The human gut contains a dense population of microbes termed the Human Gut Microbiota (HGM) consisting mainly of Bacteroides and Clostridia. Nutrient import by the Bacteroides genus is dictated by the specificity of the transporters and associated enzymes. This process involves a two-component outer membrane complex consisting of a substrate binding protein (SusD-homologue) and a barrel-shaped transport protein (SusC-homologue). These protein classes are widespread in the beneficial Bacteroides species, typically accompanied with degradative enzymes targeting the same substrate, and are thought to be the reason behind the success of these species within the highly complex and competitive HGM. The development of a protocol for native expression and purification of SusCD complexes directly from Bacteroides thetaiotaomicron led to the first atomic resolution x-ray crystal structures of two functionally divergent SusCD complexes. Through this work we demonstrated the SusCD proteins function like a pedal bin with the SusD homologue binding protein acting as the lid on the SusC homologue transporter bin, contrary to the previously suggested mechanism.

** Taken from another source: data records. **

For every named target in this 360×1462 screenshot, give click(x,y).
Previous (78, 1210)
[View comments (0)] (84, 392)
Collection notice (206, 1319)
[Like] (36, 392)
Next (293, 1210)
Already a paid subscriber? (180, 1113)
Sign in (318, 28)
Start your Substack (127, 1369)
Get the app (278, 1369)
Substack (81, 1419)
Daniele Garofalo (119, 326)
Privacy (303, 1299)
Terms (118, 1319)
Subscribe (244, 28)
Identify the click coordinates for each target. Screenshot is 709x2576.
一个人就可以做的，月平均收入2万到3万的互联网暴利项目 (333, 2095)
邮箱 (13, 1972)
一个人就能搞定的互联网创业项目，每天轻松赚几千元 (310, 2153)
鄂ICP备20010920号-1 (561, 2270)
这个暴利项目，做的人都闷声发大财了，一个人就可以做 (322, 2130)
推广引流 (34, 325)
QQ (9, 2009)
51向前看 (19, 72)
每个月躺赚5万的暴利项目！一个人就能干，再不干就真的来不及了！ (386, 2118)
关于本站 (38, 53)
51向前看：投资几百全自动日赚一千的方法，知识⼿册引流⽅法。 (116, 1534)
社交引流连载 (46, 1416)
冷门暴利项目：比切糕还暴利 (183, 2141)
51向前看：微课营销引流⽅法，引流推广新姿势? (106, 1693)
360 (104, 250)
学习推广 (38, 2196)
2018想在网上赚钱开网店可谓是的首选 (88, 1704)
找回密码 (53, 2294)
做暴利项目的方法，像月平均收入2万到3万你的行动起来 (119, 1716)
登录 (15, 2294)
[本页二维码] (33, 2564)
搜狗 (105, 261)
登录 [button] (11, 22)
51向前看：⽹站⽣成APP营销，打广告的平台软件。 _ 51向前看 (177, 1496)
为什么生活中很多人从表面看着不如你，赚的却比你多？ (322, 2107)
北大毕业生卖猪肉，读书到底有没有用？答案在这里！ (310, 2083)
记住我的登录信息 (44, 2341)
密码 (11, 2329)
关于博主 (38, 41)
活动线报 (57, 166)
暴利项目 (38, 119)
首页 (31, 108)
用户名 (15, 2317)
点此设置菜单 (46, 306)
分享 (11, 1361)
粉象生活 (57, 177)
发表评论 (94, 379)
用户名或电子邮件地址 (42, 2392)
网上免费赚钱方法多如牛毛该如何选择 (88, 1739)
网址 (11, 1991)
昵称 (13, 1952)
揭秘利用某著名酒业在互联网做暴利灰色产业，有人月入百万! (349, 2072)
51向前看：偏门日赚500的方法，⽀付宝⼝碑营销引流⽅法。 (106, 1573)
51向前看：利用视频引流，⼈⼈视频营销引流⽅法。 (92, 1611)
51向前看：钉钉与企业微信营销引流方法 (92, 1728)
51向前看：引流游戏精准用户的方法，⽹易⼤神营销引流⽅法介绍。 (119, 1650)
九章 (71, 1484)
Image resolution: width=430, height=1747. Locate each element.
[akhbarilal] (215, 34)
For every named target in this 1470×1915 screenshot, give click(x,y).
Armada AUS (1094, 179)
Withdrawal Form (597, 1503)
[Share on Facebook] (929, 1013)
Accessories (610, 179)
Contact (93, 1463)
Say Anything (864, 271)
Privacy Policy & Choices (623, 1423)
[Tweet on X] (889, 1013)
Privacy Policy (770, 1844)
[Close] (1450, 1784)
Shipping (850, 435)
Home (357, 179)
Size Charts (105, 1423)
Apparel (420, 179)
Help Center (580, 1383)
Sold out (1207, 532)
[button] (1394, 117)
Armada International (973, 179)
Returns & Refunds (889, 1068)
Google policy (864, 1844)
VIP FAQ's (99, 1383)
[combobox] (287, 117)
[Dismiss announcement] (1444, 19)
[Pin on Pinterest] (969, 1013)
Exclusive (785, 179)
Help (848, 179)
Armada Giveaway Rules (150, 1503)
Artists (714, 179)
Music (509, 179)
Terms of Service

The SusD homologue lid can open which allows for substrate binding and movement into the SusC homologue barrel for transport into the cell. Furthermore, we obtained structural evidence that SusC is heavily involved in mediating interaction with the substrate through a substrate complex. Fundamentally, this data provided a detailed molecular understanding of how Bacteroides import high molecular weight substrates.